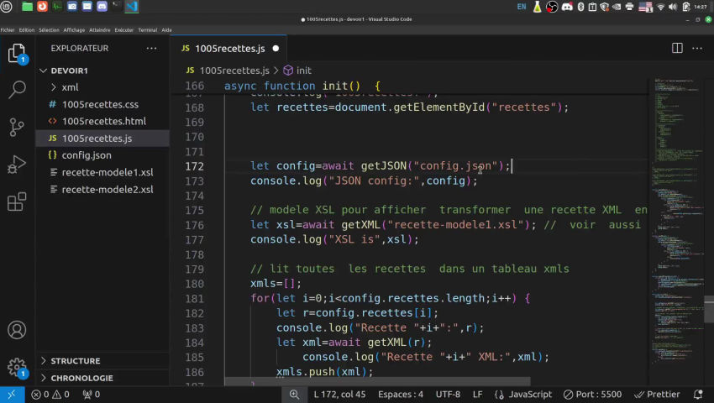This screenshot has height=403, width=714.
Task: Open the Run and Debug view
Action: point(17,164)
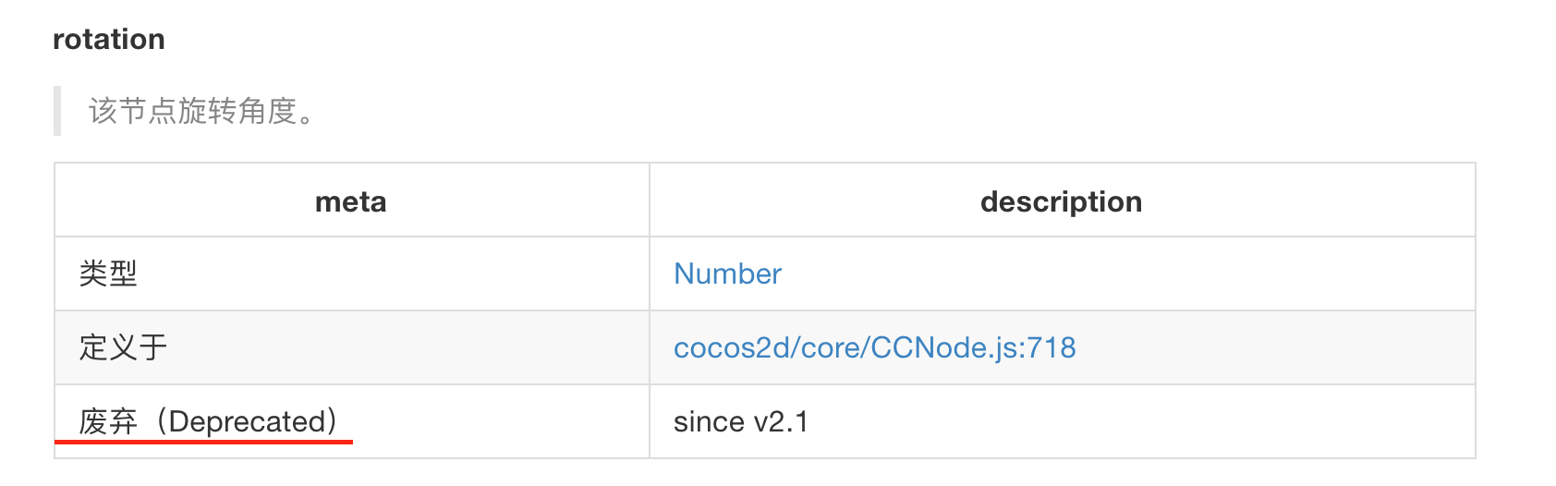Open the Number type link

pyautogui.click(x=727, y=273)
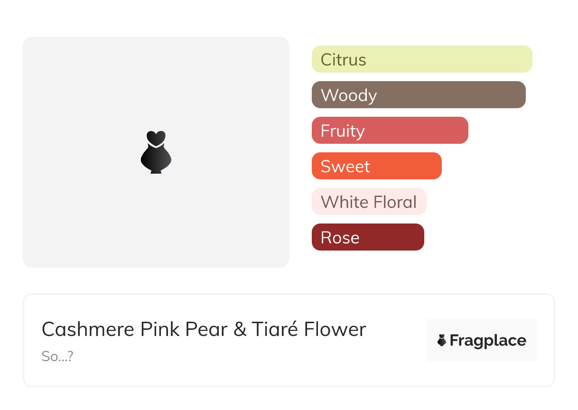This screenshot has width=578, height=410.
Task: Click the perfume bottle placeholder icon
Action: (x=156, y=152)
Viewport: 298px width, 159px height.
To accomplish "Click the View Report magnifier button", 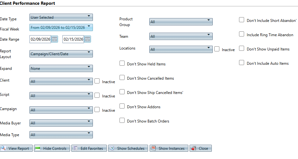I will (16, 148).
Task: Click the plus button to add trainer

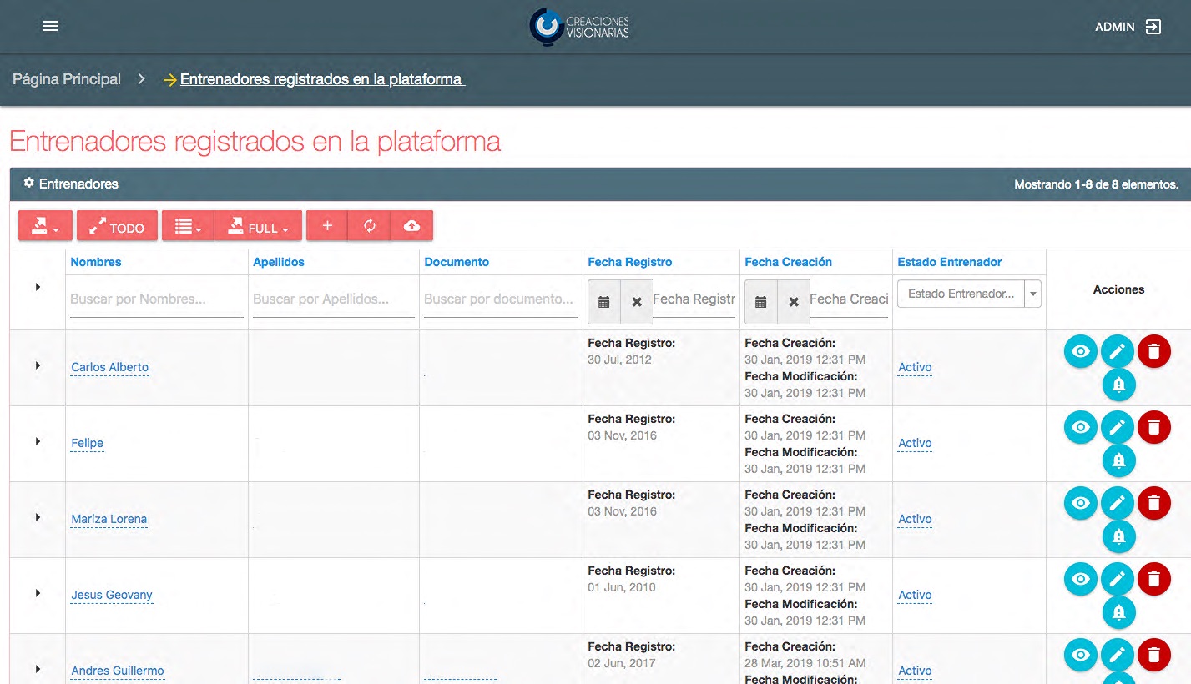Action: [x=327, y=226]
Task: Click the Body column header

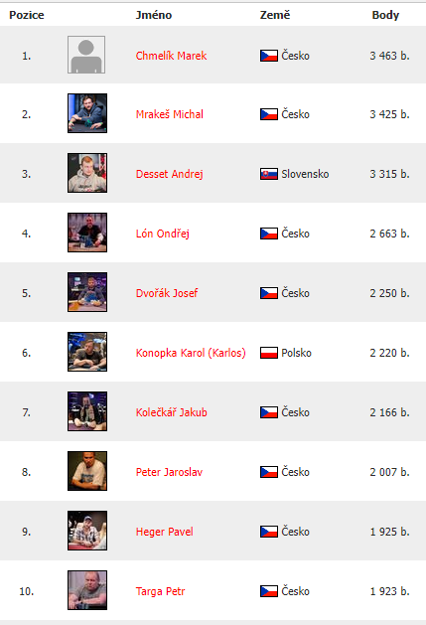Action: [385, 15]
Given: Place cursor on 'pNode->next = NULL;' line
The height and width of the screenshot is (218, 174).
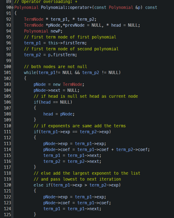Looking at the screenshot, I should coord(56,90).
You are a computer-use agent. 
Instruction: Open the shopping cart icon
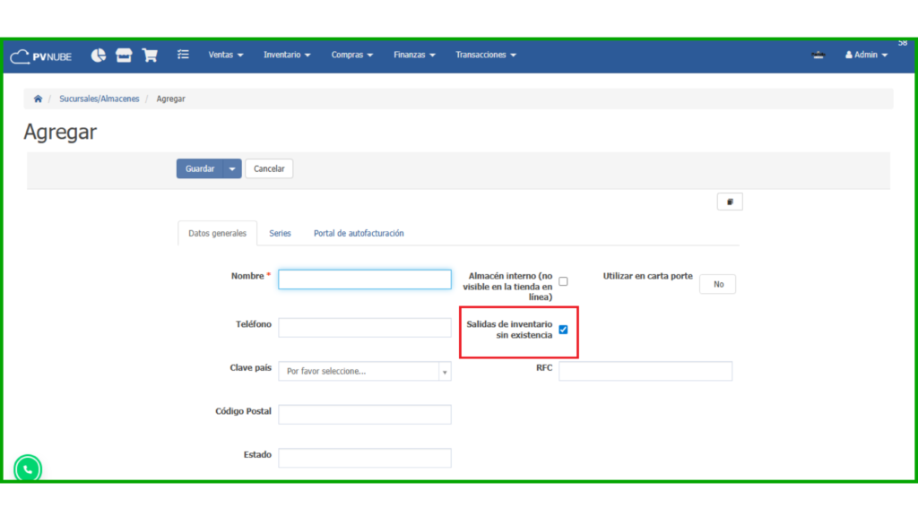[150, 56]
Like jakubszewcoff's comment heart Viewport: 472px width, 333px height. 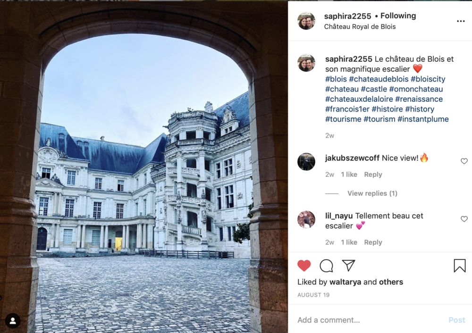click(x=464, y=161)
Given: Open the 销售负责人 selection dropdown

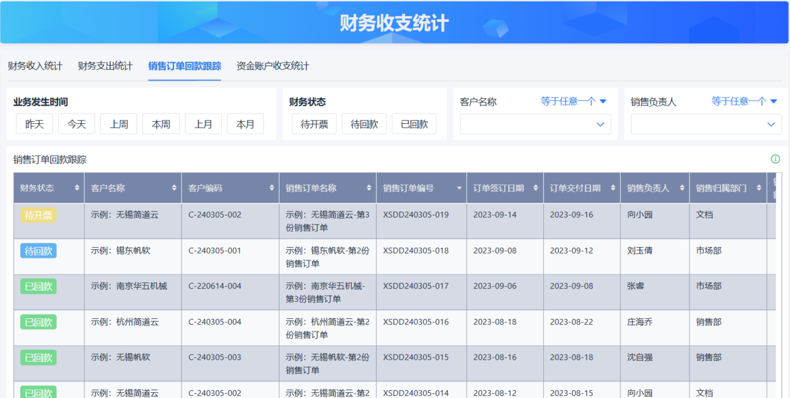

- _Task_: Count how many lines of the listing above include "Given" and report that number alone.

- _Written answer_: 2